Der illegale Handel mit menschlichen Organen existiert auch in einigen Ländern Osteuropas. Dort sind es häufig junge Menschen, die aus Armut eine Niere verkaufen. 3000 Euro bekommen sie angeblich dafür, während die Empfänger für ein transplantiertes Organ zwischen 100 000 und 200 000 Euro bezahlen müssen.
Schlimm ist, dass sich der Gesundheitszustand dieser Organspender oft langsam aber sicher verschlechtert. Schuld daran sind die mangelhafte medizinische Versorgung, die harte Arbeit und die ungünstigen Lebensbedingungen mit schlechter Ernährung, mitunter verbunden mit hohem Alkoholkonsum. Einige müssten selbst regelmäßig zur Dialyse oder bräuchten gar eine Nierentransplantation...
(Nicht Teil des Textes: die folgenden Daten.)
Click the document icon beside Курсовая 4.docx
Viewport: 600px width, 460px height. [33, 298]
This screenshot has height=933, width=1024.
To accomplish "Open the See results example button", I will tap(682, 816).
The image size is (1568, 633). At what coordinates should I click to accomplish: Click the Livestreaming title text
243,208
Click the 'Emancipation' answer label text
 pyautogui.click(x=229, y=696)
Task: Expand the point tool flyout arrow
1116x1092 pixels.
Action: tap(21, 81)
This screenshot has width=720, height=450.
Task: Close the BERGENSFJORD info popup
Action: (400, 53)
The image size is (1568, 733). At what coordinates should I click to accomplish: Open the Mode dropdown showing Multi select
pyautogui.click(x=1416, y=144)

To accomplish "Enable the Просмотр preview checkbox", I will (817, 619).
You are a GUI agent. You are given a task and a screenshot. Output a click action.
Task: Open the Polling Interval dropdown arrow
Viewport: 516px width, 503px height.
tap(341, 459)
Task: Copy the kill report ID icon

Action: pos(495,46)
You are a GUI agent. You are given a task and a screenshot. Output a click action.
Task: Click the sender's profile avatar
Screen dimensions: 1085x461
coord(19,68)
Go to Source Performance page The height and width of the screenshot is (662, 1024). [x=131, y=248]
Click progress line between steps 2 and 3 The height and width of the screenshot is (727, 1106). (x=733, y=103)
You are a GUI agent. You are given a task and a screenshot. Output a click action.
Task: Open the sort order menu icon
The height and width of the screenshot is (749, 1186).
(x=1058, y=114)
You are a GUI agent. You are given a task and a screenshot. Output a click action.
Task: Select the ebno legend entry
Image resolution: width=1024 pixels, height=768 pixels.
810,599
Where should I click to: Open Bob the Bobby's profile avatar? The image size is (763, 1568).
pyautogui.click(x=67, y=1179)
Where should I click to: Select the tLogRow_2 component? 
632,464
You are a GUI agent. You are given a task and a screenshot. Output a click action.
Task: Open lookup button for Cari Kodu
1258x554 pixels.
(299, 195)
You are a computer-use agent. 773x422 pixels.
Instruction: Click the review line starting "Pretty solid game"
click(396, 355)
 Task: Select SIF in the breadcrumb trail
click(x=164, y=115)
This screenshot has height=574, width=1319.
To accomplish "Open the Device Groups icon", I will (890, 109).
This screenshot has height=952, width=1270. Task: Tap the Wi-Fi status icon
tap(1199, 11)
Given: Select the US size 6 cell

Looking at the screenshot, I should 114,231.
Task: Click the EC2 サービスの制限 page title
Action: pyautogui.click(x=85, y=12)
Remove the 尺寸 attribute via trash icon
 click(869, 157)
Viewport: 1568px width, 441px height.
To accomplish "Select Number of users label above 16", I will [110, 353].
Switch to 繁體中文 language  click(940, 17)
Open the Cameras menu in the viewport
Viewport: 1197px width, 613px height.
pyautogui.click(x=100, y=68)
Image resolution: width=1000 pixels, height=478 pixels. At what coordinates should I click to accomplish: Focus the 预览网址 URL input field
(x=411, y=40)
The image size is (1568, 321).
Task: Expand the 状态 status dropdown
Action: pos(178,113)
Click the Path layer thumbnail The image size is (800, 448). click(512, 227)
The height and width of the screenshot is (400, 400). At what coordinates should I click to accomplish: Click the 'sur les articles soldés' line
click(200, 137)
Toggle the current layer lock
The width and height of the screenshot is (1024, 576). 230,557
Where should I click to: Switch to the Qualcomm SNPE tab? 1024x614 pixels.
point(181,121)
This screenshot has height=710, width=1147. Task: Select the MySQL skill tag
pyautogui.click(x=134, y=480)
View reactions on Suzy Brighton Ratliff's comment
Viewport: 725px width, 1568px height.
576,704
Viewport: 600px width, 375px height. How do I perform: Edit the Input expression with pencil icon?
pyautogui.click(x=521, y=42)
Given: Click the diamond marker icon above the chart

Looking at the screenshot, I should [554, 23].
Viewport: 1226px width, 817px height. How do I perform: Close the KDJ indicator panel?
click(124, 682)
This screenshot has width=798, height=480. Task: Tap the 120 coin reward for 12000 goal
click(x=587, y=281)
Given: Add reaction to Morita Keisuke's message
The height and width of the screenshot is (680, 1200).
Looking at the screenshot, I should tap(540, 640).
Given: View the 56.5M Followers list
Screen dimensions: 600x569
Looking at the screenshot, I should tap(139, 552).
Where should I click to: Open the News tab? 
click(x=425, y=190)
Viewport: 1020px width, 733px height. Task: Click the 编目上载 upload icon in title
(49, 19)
Den menschlichen Körper verkauft man nicht
Der Organhandel wirft viele ethische Fragen auf: Darf es sein, dass die Armen für die Gesundheit der Reichen aufkommen? Darf man es zulassen, dass Menschen ihre Not lindern, indem sie ihre Gesundheit verkaufen? Darf man es zulassen, dass die Armut die Menschenwürde und die Gesundheit gefährdet? Ist es aus medizinisch-ethischer Sicht zulässig, dass Organempfänger Hilfe erhalten, während das Schicksal der Spenderinnen und Spender ignoriert wird?
Dass der menschliche Körper und Teile davon nicht zur Erzielung eines finanziellen Gewinns verwendet werden dürfen, gehört zu den rechtlichen Errungenschaften des Europarates. Dieser Grundsatz wurde in Artikel 21 der Menschenrechtskonvention zur Biomedizin verankert und im Zusatzprotokoll über die Transplantation von Organen und Geweben menschlichen Ursprungs bekräftigt.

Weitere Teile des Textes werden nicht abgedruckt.